Жизнь как жизнь — страница 44 из 51

В прихожей их ждал Кшиштоф Цегна, который уклончиво отвечал на вопросы Кемпиньских.

— О, как хорошо, что вы обе тут, — сказал он с облегчением при виде Шпульки. — Идем со мной, нужно, чтобы вы дали показания и опознали людей. По снимкам.

— Деточка моя, не могла бы ты оставлять это страшное орудие там, где колешь дрова? — кротко спросил пан Кемпиньский. — Ты обязательно должна носить его с собой?

Тереска посмотрела на топор и покосилась на родителей. Кшиштоф Цегна, сам того не зная, подложил ей… ну может, не целую свинью, но поросеночка уж точно. У нее не было ни малейшего желания посвящать родителей в тайны своей следственной деятельности. Сразу начались бы комментарии, запреты и различные вопли и сопли, а ей сейчас было совсем не до семьи, и хоть в этой области хотелось спокойствия. Она не знала, что делать, но очень испугалась, что он скажет что-нибудь еще. Им со Шпулькой обеим нужно одеться, а ему на это время надо непременно заткнуть рот…

— Мы сейчас придем, — сказала она поспешно и не долго думая, сунула топор в руки милиционеру. — Пока мы одеваемся, отнесите это в подвал. Папа, дрова кончаются, сделай что-нибудь!

Когда Кшиштофа Цегну милостиво одарили топором, у него и у всех Кемпиньских сперва отнялся язык. Повернувшись спиной к родителям, Тереска заговорщицки подмигнула ему и сделала такую страшную гримасу, что Янушек, который смотрел на нее спереди, даже ахнул от восторга. Кшиштоф Цегна отреагировал совершенно правильно.

— Так точно! — отчеканил он и сделал четкий поворот «налево кругом» к подвальной лестнице.

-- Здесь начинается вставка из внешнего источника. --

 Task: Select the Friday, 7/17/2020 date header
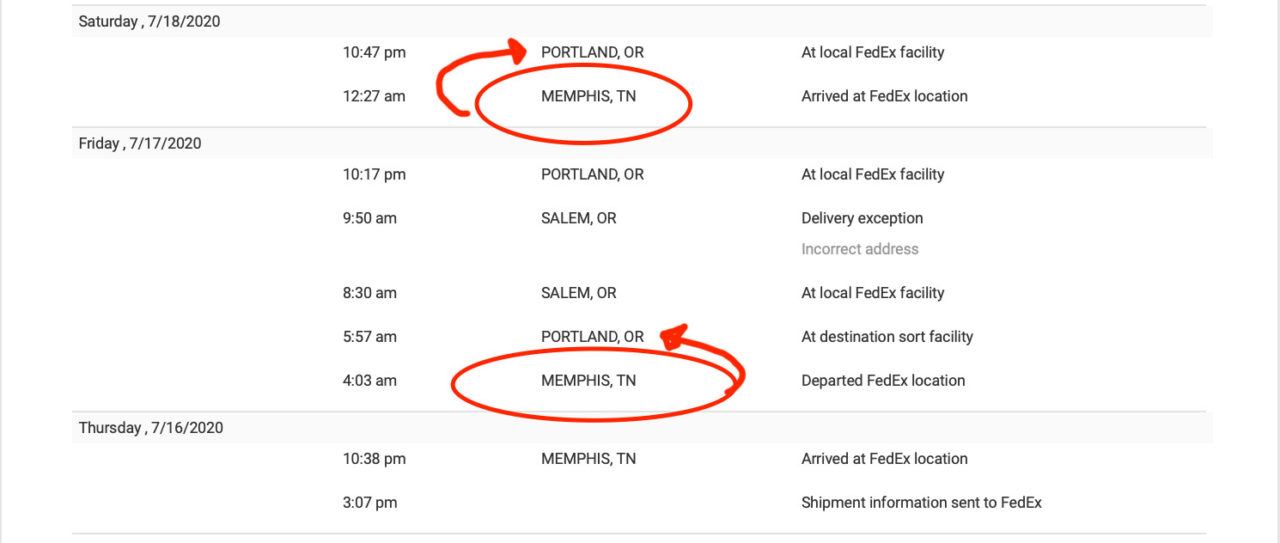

Пока семья Кемпиньских успела прийти в себя и возразить, пока Кшиштоф Цегна убедил их, что ношение топоров не является позорным, пока он вернулся из подвала, Тереска и Шпулька уже были готовы к выходу. Они вытолкали посетителя из дома, не допуская дальнейших разговоров.

— Янушек, что это все значит? — подозрительно спросила пани Марта.

— Ничего особенного, — хладнокровно ответил Янушек. — Они подружились с этим милиционером, и он на ком-нибудь из них женится, только неизвестно пока на ком. Не знаю, у меня нет времени на разговоры, мне уроки делать надо…

В машине Тереска вытащила из сумочки толстую кипу фотографий и самодовольно вручила ее соратнику.

— При моих родителях, пожалуйста, ничего не говорите, — предупредила она. — Потому как они хуже вашего майора. А здесь пожалуйста — вот вам фотографии машин и этих типов, но мы никак не могли поймать их ни на каком приличном преступлении.

Кшиштоф Цегна снова онемел от неожиданности, но снимки жадно схватил.

— Елки-палки, это же как раз то, что нужно! — оживленно воскликнул он, просмотрев некоторые снимки. — Вы как раз этих типов и должны опознать на фотографиях и дать подробные показания. Скоро, наверное, конец всей афере, потому что их почти уже поймали. Только одной мелочи не хватает…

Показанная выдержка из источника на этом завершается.